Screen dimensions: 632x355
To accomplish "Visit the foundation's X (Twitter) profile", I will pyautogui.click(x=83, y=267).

———

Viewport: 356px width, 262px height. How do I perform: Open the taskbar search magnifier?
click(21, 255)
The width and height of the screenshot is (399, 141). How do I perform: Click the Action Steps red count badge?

———

Here the job is to set down exactly the lines of the material above that fall between the one with "Viewport: 356px width, 262px" and the one with "The width and", inclusive, and nothing beyond them.

→ **Answer section**:
Viewport: 356px width, 262px height. How do I perform: Open the taskbar search magnifier?
click(21, 255)
The width and height of the screenshot is (399, 141). How do I perform: Click the Action Steps red count badge?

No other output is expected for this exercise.